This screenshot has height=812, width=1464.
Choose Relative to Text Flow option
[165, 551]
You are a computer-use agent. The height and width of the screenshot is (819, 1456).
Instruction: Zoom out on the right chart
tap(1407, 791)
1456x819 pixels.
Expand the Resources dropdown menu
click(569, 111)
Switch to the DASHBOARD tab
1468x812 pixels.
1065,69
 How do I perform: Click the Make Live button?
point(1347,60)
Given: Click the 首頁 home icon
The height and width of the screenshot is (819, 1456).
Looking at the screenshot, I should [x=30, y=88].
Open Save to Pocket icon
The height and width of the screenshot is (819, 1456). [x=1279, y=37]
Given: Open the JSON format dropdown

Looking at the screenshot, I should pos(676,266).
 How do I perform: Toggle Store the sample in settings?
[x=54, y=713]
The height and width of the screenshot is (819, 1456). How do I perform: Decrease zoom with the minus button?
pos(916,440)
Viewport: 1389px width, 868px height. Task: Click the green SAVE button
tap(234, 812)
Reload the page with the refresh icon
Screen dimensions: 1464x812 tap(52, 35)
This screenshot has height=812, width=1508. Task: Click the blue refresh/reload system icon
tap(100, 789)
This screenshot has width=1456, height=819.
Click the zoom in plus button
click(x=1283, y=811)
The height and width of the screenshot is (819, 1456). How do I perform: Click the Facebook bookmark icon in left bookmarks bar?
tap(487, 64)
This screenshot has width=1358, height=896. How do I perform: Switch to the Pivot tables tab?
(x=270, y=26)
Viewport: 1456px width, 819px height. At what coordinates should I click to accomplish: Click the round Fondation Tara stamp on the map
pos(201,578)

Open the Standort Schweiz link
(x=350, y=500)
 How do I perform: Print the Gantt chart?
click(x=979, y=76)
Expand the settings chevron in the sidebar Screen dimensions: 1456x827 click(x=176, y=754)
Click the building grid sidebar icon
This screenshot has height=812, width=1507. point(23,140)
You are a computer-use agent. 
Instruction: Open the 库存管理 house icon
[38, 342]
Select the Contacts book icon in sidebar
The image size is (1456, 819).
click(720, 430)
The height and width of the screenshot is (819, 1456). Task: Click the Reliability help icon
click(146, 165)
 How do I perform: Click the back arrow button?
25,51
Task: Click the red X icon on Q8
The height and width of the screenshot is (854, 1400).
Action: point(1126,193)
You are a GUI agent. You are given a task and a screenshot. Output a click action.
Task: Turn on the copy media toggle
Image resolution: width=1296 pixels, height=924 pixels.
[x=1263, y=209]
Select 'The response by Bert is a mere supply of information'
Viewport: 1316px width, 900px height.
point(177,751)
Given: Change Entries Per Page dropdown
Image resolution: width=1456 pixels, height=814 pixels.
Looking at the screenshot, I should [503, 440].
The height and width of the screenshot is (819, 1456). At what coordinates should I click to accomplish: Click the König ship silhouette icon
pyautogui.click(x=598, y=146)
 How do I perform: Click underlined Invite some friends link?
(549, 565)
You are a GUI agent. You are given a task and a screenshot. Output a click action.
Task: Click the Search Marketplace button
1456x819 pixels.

+ + + + + + +

Your instructions
When you reach the line in the material above that holds "Image resolution: width=1296", begin reproducing lines exactly, and stop after the line that holds "Given: Change Entries Per Page dropdown".

The answer
Image resolution: width=1296 pixels, height=924 pixels.
[x=1263, y=209]
Select 'The response by Bert is a mere supply of information'
Viewport: 1316px width, 900px height.
point(177,751)
Given: Change Entries Per Page dropdown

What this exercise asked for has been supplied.